Secara keseluruhan, merangsang otak orang dengan epilepsi meningkatkan kinerja memori sekitar 15 persen. Mereka yang berdenyut dengan MDM—yang menggunakan sinyal listrik rata-rata—memiliki sedikit peningkatan sebesar 13.8 persen. Sebaliknya, model MIMO, yang meniru sinyal saraf dari setiap hippocampus, membuat kinerjanya meningkat sebesar 36 persen.

“Terlepas dari fungsi memori dasar (gangguan vs normal), model MIMO menghasilkan setidaknya dua kali lipat fasilitasi dibandingkan dengan model MDM,” kata tim.

Jalan Panjang Di Depan

Meskipun menjanjikan, penelitian ini hanyalah langkah kecil berikutnya menuju prostetik hipokampus. Karena para peserta telah melepas elektroda mereka setelah tes kedua, kami tidak tahu apakah—atau untuk berapa lama—efeknya bertahan, atau apakah stimulasi terus menerus diperlukan.
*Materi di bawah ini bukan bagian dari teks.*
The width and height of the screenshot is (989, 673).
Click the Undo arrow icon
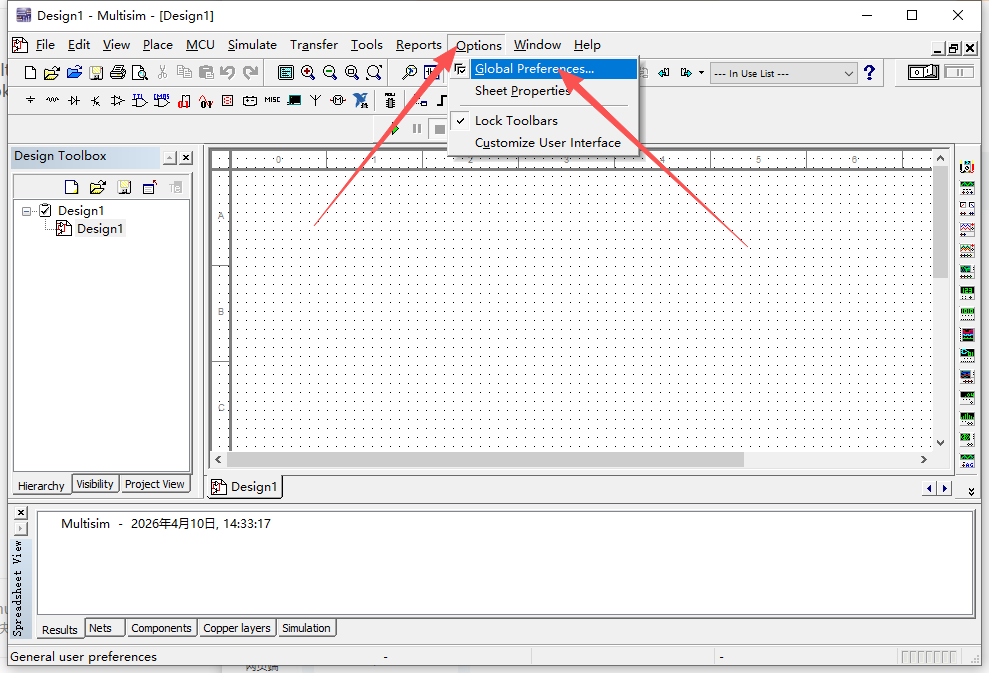pyautogui.click(x=228, y=72)
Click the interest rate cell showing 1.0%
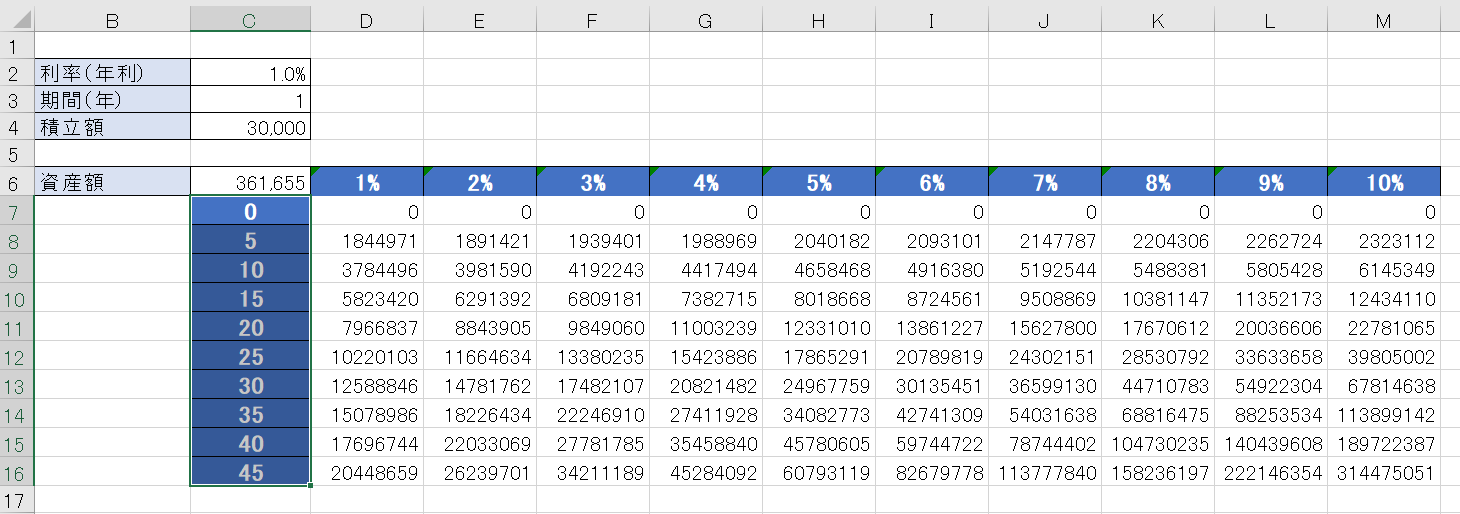The image size is (1460, 514). (x=250, y=73)
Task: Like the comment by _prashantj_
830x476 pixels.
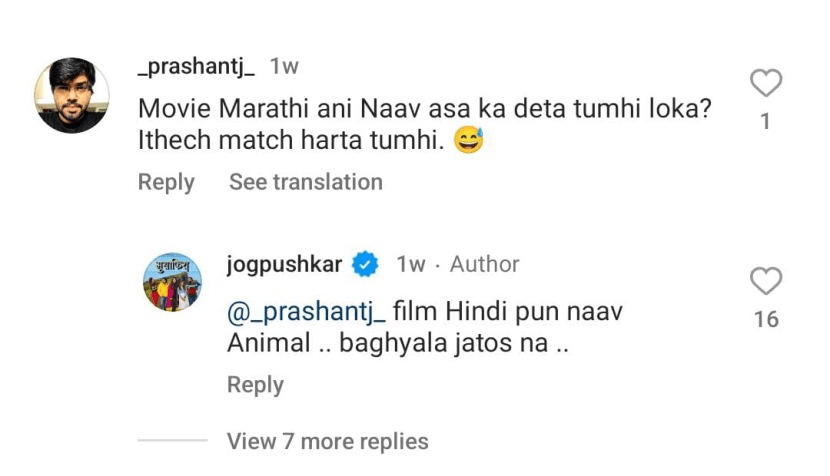Action: 765,84
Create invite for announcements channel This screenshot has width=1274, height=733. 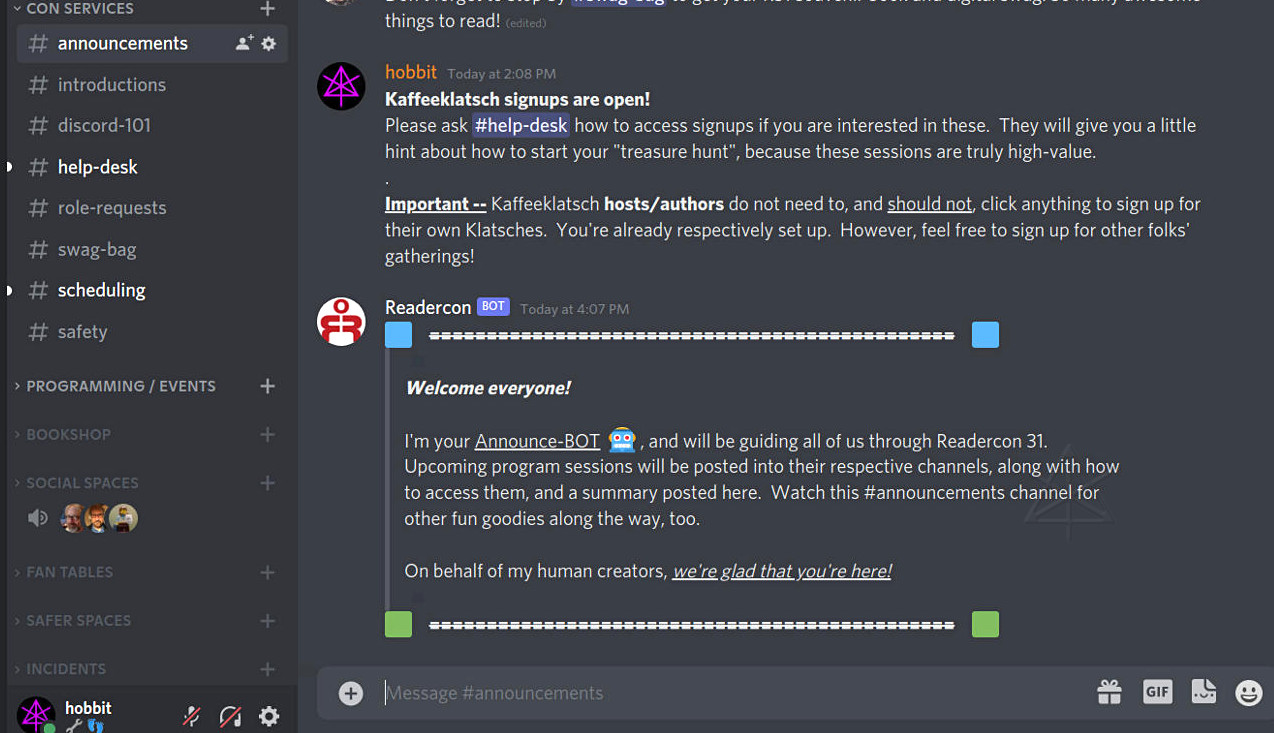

Sementara prostetik memori dapat bermanfaat bagi penderita Alzheimer, lebih banyak detail perlu diselesaikan. Pengaturan elektroda di sini relatif sederhana—apakah microarray atau perangkat non-invasif dapat dilakukan? Jika demikian, apakah perangkat harus dihidupkan 24/7? Lagi pula, kita tidak mengingat semua ingatan kita—ada semacam "pembersihan" sinaptik yang diperkirakan terjadi selama tidur.

Untuk saat ini, teknologinya masih jauh dari siap untuk digunakan secara klinis. Tapi itu sekilas tentang apa yang bisa terjadi. Setidaknya penelitian menunjukkan bahwa, mirip dengan yang dikendalikan otak kaki palsu, chip memori bukan hal yang mustahil bagi orang yang paling membutuhkannya.